Self-Gardening
Every spring my wife and I buy flowers for our yard. We try and pick the prettiest and spread them throughout our flower beds. It can be hard work and the flowers seem so delicate as we are planting them. I worry every year how they will bloom. I water and feed them and tend to them by removing any leaves or petals that may have died so the flowers do not have the extra burden. They can grow to be quite beautiful, and I am surprised every year, but it is through the hard work by my wife and I that they look as good as they do. One weekend last summer we had gone out of town and my children were going to make sure the flowers were watered and fed. As with all families there was a little miscommunication, and they all thought the other was watering. Needless to say, no watering or feeding of the flowers took place. In one hot weekend the flowers took a severe beating. They were all wilted and dying. Just one weekend without care we almost lost all of them. We began watering right way and in about two weeks most of them came back.
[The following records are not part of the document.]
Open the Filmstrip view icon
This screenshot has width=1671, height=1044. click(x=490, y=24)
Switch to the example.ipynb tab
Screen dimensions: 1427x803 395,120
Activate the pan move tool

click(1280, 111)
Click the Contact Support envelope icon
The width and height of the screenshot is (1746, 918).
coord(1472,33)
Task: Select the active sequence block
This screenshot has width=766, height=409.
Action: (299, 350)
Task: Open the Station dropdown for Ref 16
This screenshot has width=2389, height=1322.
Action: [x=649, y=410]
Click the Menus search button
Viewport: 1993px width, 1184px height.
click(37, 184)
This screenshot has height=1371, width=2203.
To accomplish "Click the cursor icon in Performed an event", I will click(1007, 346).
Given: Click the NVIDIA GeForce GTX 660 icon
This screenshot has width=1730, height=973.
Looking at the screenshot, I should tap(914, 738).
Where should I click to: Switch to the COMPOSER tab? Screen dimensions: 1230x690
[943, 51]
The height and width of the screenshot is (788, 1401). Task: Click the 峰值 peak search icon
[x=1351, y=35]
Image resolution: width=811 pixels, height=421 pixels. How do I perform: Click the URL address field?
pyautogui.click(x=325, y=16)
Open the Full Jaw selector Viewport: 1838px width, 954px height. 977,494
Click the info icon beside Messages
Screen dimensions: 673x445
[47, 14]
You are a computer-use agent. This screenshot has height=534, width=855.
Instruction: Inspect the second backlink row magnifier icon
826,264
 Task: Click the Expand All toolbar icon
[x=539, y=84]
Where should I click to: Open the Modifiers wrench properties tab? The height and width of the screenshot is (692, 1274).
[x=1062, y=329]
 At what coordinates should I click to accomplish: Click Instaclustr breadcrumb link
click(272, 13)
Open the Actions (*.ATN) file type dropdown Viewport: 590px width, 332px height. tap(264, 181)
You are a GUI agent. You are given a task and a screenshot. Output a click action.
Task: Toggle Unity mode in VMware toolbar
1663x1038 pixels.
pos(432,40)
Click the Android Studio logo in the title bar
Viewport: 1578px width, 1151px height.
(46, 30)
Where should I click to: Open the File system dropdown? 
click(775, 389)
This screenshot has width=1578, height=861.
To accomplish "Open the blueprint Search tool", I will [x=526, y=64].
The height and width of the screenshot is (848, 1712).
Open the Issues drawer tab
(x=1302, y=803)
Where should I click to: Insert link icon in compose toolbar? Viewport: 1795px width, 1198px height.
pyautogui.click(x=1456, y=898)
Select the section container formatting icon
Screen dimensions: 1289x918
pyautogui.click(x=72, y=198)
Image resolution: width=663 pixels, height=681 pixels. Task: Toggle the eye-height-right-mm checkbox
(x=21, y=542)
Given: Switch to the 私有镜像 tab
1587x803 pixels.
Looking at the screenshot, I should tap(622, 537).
It is not a coincidence that Christ uses the metaphor of the vines and branches as to our relationship with him. A vineyard, like a garden, needs constant work. The vine provides the life to the branches. The branches need the vine to provide water and food. Take the vine away and the branch will die. Take away Christ, and we surely will die. The waters of baptism and the food of the Eucharist truly sustain us. We use these life-giving sacraments to maintain the garden of our faith. When we have time away our faith can start to wilt. We can be our own gardeners of our faith, but it takes work. We need to meet Christ in prayer and in the Eucharist. The very best thing about our wilting faith is that Christ offers us every opportunity to save it, no matter how wilted it has become. No matter what conditions our faith has endured, it can always be strengthened again by the true vine.
May Jesus live in your hearts forever.